洋物のミステリーの読書日記。原則は文庫本のみ。

アメリカの警官は、ドーナッツが大好き!

どうぞ、召し上がれ。

『謀略法廷』上・下 ジョン・グリシャム 新潮文庫

2009-10-17 00:27:36 | 洋物
 「グリシャム久々の本格リーガル・サスペンス!」という惹句が帯(昔、腰巻と言って面白半分という雑誌で腰巻大賞ってやってましたよね)に踊る。舞台はミシシッピ州。そこのとある町には化学工場が。そこが汚染の垂れ流しで地下水脈が汚染し、癌の大量発生をまねく。

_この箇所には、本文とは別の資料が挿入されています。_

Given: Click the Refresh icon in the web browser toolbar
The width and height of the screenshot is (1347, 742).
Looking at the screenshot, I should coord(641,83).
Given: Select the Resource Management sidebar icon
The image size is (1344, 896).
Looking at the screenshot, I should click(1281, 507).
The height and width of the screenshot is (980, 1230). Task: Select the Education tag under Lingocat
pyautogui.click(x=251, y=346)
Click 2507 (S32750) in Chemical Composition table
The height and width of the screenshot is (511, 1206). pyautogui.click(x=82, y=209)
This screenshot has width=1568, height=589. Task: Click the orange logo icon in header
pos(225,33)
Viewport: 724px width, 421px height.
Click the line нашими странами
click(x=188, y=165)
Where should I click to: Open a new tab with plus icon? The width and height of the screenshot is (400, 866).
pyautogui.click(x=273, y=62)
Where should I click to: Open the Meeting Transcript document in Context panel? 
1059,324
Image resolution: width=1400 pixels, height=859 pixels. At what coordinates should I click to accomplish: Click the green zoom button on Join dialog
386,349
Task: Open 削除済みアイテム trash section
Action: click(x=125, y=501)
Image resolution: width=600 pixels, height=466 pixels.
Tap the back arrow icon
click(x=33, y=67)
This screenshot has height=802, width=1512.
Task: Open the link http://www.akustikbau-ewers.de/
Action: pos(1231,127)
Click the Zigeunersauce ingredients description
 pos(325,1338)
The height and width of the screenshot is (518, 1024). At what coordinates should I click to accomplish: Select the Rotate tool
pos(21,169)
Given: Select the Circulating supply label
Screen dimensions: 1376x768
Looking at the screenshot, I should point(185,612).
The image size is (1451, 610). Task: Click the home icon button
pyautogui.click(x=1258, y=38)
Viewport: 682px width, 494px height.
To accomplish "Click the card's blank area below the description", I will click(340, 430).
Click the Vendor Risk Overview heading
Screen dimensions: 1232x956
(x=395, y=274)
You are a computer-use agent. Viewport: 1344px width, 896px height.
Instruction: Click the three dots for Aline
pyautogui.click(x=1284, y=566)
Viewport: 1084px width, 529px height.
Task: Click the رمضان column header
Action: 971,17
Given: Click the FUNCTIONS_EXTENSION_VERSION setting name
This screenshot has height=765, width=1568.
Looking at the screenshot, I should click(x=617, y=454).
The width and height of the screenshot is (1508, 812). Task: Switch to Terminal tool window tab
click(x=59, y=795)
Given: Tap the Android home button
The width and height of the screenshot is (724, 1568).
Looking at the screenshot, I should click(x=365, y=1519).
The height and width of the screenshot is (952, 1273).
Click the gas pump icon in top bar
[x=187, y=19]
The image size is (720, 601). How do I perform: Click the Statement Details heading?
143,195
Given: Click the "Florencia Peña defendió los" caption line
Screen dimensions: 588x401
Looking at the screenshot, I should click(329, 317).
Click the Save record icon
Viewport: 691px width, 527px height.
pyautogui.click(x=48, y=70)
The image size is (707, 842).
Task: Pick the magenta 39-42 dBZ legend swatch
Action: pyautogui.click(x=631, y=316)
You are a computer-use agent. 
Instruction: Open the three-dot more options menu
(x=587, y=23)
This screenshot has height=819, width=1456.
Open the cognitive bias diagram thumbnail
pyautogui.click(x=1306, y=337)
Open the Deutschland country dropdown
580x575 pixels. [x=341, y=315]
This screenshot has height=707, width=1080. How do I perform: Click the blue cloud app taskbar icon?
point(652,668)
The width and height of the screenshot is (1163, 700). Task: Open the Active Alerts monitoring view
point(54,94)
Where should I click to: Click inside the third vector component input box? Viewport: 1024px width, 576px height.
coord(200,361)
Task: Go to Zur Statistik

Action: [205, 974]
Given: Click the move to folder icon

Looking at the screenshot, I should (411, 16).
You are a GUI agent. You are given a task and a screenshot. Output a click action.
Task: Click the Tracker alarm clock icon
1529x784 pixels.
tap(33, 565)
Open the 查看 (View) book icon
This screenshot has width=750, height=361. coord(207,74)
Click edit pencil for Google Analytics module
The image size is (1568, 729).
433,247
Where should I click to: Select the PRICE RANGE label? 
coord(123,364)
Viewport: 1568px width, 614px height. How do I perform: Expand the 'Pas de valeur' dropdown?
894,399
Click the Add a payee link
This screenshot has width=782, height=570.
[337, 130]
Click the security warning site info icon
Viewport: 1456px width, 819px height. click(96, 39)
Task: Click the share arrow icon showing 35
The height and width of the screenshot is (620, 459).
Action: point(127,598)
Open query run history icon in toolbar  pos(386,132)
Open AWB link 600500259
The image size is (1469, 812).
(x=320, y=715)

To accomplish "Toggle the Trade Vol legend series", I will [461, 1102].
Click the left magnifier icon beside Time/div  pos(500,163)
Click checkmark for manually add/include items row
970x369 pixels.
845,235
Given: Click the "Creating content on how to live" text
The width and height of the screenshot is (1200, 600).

企業を訴える民事訴訟、損害賠償とアメリカお得意の懲罰的賠償金。夫婦の法廷弁護士がすべてを投げ打って裁判に取り組み、ついに勝訴を勝ち取った。そこからいよいよ物語である。企業側は州の最高裁へ上訴をする。勝つにはどうするか。ミシシッピでは州の最高裁裁判官も選挙で選ばれるという。大企業は金で裁判官を送り込む戦略へ。これでもかという戦いに。その一方でこれに対抗するのが、法廷弁護士達。彼らは大企業から守るという旗印だが、一方で、巨額な懲罰的賠償や、それ以前での巨額の和解金をとりつけることで大金を目指す。いろいろな意味で、民主主義というものの裏のアメリカの不思議な歪みが延々と語られる。情報というのを知るには面白いが、小説として読む楽しみはどこにあるのかという気がして、☆☆ほ。ちょっと残念。